CHAP. IV.--SHAMELESS PRACTICES OF THE GREEKS.
And your public assemblies I have come to hate. For there are excessive
banquetings, and subtle flutes which provoke to lustful movements, and useless
and luxurious anointings, and crowning with garlands. With such a mass of evils
do you banish shame; and ye fill your minds with them, and are carried away by
intemperance, and indulge as a common practice in wicked and insane fornication.

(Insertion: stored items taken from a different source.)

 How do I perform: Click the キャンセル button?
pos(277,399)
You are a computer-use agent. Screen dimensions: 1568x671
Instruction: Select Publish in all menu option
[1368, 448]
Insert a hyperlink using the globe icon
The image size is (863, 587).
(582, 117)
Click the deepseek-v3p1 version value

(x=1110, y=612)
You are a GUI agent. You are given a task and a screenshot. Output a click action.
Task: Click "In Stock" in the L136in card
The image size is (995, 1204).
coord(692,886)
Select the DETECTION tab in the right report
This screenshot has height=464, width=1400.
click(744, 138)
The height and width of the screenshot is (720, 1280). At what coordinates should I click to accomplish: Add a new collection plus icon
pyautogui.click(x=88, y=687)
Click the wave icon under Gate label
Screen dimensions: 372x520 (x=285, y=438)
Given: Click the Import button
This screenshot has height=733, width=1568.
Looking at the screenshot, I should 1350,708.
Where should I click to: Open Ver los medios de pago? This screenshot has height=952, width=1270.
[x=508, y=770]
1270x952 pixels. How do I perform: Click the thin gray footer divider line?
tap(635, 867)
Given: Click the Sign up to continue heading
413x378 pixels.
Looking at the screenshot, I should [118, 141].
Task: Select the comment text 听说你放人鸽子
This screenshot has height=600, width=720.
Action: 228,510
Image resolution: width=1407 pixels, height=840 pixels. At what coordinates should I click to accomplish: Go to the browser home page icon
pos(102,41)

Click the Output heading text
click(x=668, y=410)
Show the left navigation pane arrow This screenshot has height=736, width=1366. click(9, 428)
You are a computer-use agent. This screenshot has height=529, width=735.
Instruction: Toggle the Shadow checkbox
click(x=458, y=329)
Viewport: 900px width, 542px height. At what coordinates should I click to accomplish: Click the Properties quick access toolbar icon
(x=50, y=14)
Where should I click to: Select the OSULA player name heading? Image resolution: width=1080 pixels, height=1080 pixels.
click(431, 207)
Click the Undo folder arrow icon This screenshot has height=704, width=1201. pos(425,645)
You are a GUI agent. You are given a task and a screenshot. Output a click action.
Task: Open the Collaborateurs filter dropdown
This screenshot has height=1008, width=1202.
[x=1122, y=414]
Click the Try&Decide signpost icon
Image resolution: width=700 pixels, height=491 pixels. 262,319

And this further I would say to you, why are you, being a Greek, indignant at
your son when he imitates Jupiter, and rises against you and defrauds you of
your own wife? Why do you count him your enemy, and yet worship one that is like
him? And why do you blame your wife for living in unchastity, and yet honour
Venus with shrines? If indeed these things had been related by others, they would
have seemed to be mere slanderous accusations, and not truth. But now your own
poets sing these things, and your histories noisily publish them.
CHAP. V.--CLOSING APPEAL.
Henceforth, ye Greeks, come and partake of incomparable wisdom, and be
instructed by the Divine Word, and acquaint yourselves with the King immortal; and
do not recognise those men as heroes who slaughter whole nations. For our own
Ruler,(5) the Divine Word, who even now constantly aids us, does not desire
strength of body and beauty of feature, nor yet the high spirit of earth's
nobility, but a pure soul, fortified by holiness, and the watchwords of our King, holy
actions, for through the Word power passes into the soul. O trumpet of peace
to the soul that is at war! O weapon that puttest to flight terrible passions! O
instruction that quenches the innate fire of the soul! The Word exercises an
influence which does not make poets: it does not equip philosophers nor skilled
orators, but by its instruction it makes mortals immortal, mortals gods; and
from the earth transports them to the realms above Olympus. Come, be taught;
become as I am, for I, too, was as ye are.(6) These have conquered me--the divinity
of the instruction, and the power of the Word: for as a skilled
serpent-charmer lures the terrible reptile from his den and causes it to flee, so the Word
drives the fearful passions of our sensual nature from the very recesses of the
soul; first driving forth lust, through which every ill is begotten--hatreds,
strife, envy, emulations, anger, and such like. Lust being once banished, the
soul becomes calm and serene. And being set free from the ills in which it was
sunk up to the neck, it returns to Him who made it. For it is fit that it be
restored to that state whence it departed, whence every soul was or is.